There's no indication that the cited policy allows for such discretion.

> in the scott alexander case, the article can happen with or without subject cooperation, so the writer can afford to obey the stated policy and increase "transparency" on this story.

Does that also apply to Virgil Texas of "Chapo Trap House"[1]?

It's clear that the NYT does not, in practice, have a blanket policy against pseudonyms. The writer's claims that it does are therefore at least somewhat BS. Violating the privacy of a practicing mental health professional who is obligated to hide his personal life from his patients is a pretty serious mistake. This could all be some sort of bureaucratic bungling, but as the saying goes: mistakes of this magnitude are rarely innocent.

[1] https://www.nytimes.com/2020/02/29/us/politics/bernie-sander...

EDIT: see this as well https://news.ycombinator.com/item?id=23619347

More and more evidence against such a policy, and for the theory that this is a hit piece.

EDIT2: NYT protecting a therapist's identity in 2015 https://twitter.com/s8mb/status/1275436187713286144



to clarify, the explanation isn't condoning the reporter's behavior. it is simply trying to explain the behavior without assuming malice.

it's obvious that doxxing scott alexander is not necessary for this article. in fact, it's actually quite dangerous given the history of threats.
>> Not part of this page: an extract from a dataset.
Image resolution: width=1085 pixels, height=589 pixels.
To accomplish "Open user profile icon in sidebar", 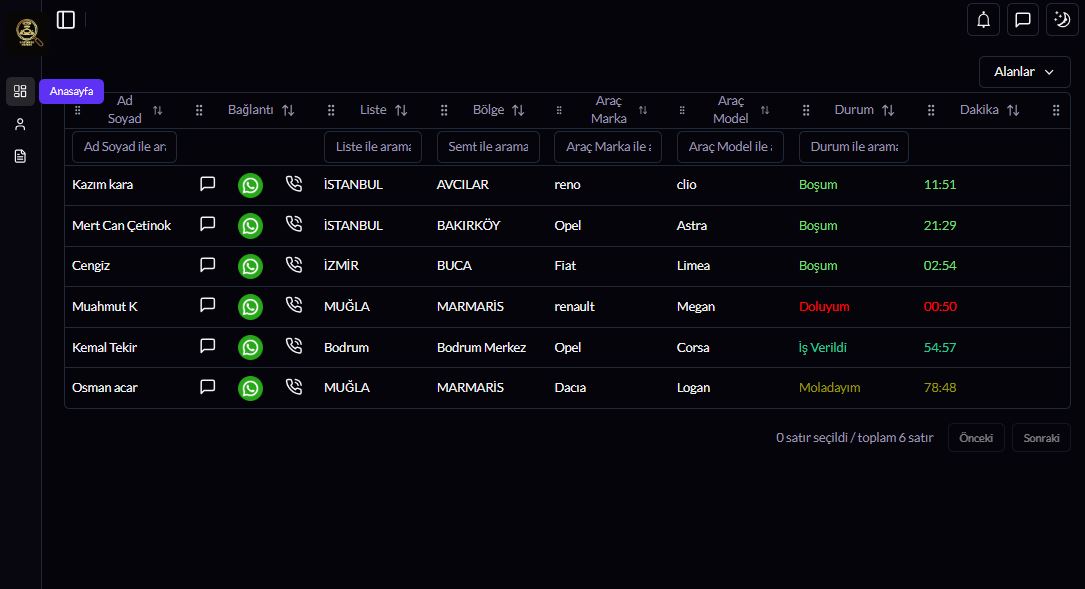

> to clarify, the explanation isn't condoning the reporter's behavior. it is simply trying to explain the behavior without assuming malice.

Oh, I understand. And that would be my general default assumption as well. Scott also doesn't assume malice.

It's just that some form of the "malice" interpretation is looking increasingly likely.


It got malicious at the point where Scott ALexander pointed out the issues to the reporter and the reporter still refused to protect his identity.